Segment Open

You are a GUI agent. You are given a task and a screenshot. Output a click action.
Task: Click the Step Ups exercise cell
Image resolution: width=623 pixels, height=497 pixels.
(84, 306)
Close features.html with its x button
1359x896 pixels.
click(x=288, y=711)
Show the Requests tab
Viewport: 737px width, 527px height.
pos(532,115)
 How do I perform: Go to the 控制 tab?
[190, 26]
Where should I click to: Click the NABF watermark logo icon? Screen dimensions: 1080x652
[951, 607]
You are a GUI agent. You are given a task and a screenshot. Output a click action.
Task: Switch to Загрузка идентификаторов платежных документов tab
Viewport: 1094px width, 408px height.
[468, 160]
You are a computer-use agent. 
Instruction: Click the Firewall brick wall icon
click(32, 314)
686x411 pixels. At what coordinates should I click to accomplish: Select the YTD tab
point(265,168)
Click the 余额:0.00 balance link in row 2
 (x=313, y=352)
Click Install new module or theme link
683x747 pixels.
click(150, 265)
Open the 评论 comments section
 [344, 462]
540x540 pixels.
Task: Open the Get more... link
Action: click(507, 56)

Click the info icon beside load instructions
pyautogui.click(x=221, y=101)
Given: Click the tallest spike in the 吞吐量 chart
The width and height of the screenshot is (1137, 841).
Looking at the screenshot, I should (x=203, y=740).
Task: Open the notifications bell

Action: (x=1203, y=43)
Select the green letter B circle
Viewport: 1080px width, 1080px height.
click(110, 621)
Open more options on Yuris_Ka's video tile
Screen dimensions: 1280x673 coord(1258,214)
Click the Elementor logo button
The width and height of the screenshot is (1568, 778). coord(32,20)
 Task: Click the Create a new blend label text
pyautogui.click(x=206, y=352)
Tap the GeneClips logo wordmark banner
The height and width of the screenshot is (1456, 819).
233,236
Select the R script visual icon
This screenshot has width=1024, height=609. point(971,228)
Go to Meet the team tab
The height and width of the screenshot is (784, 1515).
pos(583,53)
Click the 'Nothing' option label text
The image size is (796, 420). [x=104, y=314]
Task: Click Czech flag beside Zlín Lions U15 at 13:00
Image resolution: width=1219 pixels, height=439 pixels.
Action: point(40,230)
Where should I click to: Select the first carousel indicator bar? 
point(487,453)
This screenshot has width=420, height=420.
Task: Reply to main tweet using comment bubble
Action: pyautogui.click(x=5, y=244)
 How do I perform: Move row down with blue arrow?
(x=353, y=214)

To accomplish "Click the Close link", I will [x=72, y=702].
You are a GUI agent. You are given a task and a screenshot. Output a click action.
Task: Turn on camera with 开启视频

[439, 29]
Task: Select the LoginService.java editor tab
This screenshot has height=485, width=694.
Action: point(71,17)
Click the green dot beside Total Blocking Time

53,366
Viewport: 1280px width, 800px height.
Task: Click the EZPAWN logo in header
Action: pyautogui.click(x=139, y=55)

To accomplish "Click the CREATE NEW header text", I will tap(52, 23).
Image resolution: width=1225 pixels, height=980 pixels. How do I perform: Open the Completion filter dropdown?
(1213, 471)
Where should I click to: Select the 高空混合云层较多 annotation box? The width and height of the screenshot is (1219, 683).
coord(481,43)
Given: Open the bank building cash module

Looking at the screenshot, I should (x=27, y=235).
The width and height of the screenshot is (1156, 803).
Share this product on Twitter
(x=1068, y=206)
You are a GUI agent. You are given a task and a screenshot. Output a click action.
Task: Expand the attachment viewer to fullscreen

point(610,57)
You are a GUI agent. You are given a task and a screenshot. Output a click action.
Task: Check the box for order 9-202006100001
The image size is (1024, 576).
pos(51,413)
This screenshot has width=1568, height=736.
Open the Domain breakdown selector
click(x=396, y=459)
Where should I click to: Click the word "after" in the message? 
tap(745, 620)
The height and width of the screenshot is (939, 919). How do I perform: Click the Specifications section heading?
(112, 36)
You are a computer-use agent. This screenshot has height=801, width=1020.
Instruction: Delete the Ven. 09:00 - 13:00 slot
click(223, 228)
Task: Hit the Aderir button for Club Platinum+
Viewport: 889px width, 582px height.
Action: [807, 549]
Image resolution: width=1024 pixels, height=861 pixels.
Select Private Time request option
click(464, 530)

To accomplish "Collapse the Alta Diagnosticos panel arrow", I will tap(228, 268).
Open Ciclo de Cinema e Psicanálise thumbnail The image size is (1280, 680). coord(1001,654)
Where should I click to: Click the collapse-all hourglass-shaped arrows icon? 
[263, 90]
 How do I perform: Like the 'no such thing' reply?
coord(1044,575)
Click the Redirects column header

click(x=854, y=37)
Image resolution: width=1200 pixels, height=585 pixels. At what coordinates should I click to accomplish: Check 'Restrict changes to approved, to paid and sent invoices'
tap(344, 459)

Segment Closed

Show every line in the entries above that contains the string "will".

To accomplish "Click the Close link", I will [x=72, y=702].
To accomplish "Click the CREATE NEW header text", I will tap(52, 23).
To accomplish "Collapse the Alta Diagnosticos panel arrow", I will tap(228, 268).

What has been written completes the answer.